### Required task
Can you reproduce the part of the listing that opens with the line containing "Image resolution: width=1489" and closes with the line containing "click(1423, 75)", renaming "button" to "link" and leaving everything else unchanged?

### Data provided
((

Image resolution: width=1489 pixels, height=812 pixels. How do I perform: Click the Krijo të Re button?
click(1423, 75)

))
((

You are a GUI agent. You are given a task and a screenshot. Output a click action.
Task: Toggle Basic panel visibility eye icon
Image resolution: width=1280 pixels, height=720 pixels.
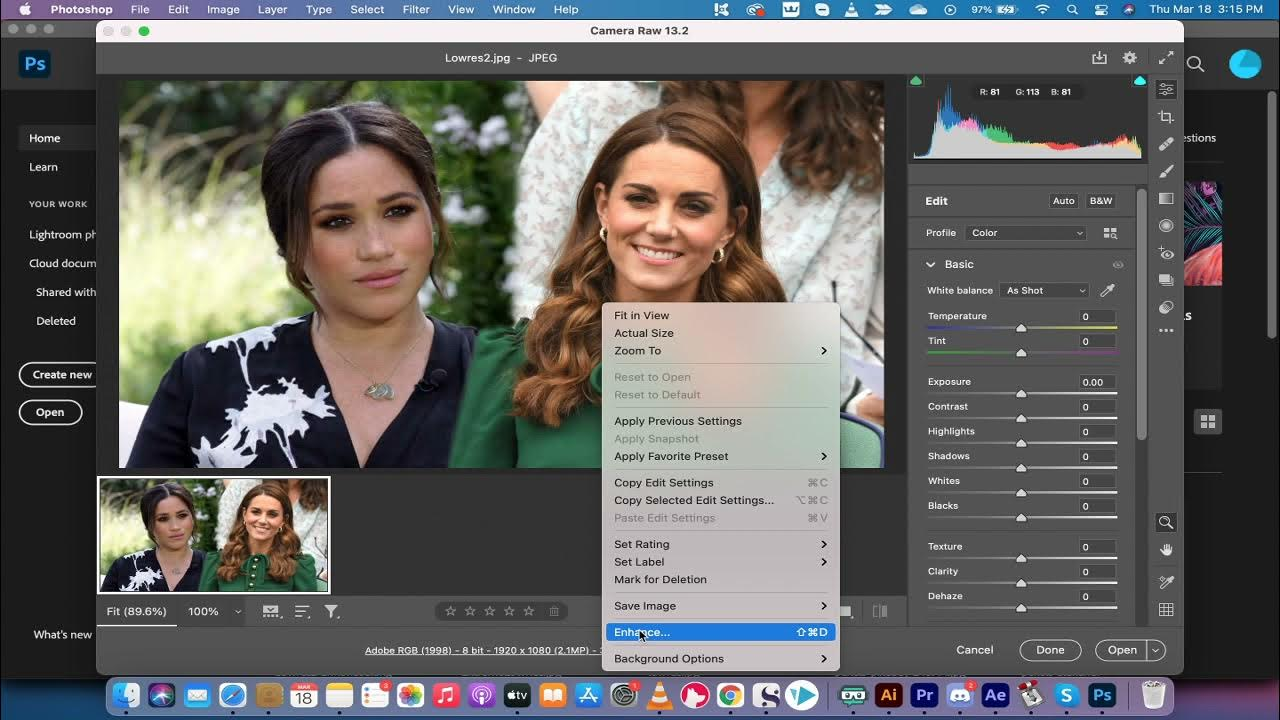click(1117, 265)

))
((

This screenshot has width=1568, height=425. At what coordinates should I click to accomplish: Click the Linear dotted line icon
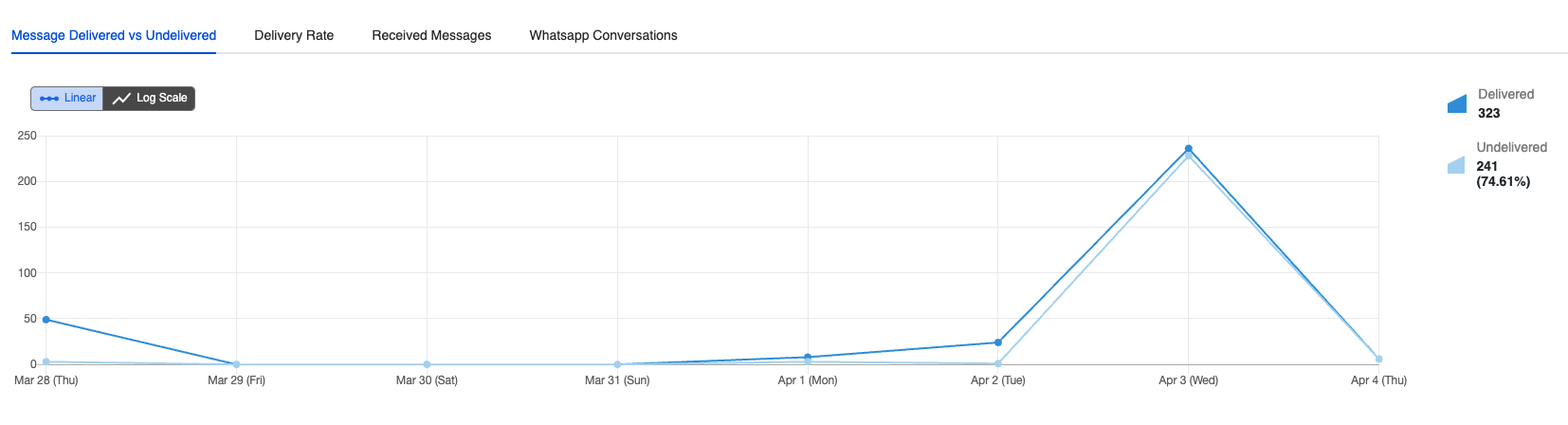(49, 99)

))

### Result of the exercise
Image resolution: width=1489 pixels, height=812 pixels. How do I perform: Click the Krijo të Re link?
click(1423, 75)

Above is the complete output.